• Su objetivo: Reescriba en una sola oración más breve el párrafo del texto sobre el buhonero que comienza con «Ellos usan un traje especial» y conserve sus datos principales.

• Documento fuente:
==================================================

PERÉZ, Francisco de Sales. "EL BUHONERO - VULGO QUINCALLERO", en: El Cojo Ilustrado (Caracas) (85): 400, 1 de julio de 1895.




El Buhonero - Vulgo Quincallero


    El personaje que me propongo presentar a mis lectores es extranjero; sin embargo, es un tipo tan común en el país que puede to­mar carta de nacio­nalidad.
    El quincallero (voy a llamarlo así para que me en­tienda la gente) es como si dijéramos -de casa.
    En prueba de ello, él conoce todas nuestras casas, y las frecuenta más de lo que convendría a nuestros bolsillos.
    El hombre más corto de vista puede conocer a un quincallero a trescientos metros de distancia.
   Un ciego lo conocería por el olor.
   Ellos usan un traje especial, que si no es un uniforme precisamente, al menos da cierta unifor­midad al gremio, que lo distingue de cualquier otro.
   Todos usan un chaquetón negro y unos calzones color de polvo; ambas piezas de pana burda.
    Con ese vestido salen de su país y con ese regresan a los 10 años.
    Ellos traen a prevención un retazo para remen­dar los descalabros del tiempo; pero no de la misma tela ni del mismo color.

==================================================

[Datos para localizar palabras y elementos]
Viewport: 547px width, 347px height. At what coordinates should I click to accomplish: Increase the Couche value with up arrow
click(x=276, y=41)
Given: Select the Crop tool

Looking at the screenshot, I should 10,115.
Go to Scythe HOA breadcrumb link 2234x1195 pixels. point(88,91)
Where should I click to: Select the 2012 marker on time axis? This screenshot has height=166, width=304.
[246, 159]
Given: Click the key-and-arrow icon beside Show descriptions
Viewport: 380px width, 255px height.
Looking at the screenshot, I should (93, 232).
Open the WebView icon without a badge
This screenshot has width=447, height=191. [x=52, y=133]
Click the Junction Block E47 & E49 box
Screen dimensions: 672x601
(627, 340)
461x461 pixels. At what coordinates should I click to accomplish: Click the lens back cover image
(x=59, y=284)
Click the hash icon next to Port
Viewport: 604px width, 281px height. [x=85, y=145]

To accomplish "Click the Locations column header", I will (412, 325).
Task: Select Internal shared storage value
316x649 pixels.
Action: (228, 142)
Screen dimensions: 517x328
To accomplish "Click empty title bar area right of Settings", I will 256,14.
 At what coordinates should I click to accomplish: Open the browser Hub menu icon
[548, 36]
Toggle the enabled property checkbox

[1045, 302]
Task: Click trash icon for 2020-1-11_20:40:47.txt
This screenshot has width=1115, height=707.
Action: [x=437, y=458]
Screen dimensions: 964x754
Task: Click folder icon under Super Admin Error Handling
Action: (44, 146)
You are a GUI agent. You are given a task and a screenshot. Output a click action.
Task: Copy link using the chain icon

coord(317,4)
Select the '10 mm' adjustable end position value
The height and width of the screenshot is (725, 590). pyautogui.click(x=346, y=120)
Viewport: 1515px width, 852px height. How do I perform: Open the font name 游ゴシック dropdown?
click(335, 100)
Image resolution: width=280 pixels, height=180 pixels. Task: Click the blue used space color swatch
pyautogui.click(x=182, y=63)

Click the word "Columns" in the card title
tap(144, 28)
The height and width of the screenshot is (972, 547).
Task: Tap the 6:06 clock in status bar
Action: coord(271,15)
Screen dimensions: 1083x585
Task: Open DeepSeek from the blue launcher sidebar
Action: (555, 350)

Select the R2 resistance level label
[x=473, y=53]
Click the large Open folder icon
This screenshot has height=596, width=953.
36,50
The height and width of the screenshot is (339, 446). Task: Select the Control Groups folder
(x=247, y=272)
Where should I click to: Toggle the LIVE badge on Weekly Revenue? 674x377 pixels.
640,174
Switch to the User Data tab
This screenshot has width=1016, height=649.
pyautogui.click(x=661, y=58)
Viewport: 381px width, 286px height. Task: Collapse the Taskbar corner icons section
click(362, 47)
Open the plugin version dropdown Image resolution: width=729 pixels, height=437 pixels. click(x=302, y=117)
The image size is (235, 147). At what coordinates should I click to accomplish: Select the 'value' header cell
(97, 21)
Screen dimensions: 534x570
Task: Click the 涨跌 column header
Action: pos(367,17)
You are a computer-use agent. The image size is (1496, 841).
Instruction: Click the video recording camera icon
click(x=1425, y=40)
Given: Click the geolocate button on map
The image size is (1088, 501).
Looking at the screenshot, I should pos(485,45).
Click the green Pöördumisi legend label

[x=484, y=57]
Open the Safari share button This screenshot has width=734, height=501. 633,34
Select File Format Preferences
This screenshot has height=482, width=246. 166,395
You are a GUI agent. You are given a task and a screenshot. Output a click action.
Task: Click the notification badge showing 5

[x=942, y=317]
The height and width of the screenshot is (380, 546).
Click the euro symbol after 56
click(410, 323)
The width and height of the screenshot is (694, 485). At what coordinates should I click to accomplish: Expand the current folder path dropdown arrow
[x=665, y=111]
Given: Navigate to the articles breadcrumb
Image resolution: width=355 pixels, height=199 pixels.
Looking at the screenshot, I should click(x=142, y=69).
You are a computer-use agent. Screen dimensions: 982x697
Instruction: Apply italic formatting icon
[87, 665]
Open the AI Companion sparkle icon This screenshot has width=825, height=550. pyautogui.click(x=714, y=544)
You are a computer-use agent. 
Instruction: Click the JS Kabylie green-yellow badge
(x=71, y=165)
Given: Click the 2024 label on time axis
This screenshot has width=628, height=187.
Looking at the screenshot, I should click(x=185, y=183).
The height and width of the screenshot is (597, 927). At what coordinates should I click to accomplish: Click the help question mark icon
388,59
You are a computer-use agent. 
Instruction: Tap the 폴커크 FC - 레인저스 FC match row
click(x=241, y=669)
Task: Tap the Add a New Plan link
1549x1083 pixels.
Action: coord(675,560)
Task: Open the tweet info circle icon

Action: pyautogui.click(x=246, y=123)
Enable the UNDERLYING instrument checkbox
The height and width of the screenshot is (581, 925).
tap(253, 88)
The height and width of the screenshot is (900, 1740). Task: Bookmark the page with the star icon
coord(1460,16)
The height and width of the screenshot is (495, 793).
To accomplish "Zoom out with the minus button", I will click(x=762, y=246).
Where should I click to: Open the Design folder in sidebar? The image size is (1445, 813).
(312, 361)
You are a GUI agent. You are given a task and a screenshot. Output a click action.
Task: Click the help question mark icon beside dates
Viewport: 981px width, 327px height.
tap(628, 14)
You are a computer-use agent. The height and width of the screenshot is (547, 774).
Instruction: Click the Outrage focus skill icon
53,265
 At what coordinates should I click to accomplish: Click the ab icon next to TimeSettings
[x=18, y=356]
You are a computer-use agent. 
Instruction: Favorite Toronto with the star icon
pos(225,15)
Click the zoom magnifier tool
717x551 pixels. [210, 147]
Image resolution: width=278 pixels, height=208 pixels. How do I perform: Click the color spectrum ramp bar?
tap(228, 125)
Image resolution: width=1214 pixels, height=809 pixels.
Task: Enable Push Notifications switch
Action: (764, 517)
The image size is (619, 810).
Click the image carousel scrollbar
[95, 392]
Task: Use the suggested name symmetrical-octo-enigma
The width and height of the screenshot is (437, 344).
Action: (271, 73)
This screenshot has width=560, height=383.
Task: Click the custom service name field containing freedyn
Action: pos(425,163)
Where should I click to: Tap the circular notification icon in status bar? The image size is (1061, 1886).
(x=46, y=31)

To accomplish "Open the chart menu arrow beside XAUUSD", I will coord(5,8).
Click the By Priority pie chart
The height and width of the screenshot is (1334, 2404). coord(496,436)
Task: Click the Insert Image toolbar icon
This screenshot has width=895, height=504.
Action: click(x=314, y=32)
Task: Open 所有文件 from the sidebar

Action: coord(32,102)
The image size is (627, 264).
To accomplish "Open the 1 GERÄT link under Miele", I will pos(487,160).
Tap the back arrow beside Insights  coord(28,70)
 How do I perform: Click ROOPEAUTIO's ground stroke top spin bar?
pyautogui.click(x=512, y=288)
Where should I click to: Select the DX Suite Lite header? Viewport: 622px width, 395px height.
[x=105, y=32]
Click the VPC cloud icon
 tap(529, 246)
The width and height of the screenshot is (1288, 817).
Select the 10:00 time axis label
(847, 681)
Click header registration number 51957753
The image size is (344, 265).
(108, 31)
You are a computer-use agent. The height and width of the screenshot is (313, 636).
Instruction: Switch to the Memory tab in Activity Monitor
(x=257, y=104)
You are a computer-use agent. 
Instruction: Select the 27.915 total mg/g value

==================================================

• Solución del ejercicio: Los quincalleros llevan un traje propio que, sin ser exactamente un uniforme, da cierta uniformidad al gremio y lo distingue de cualquier otro.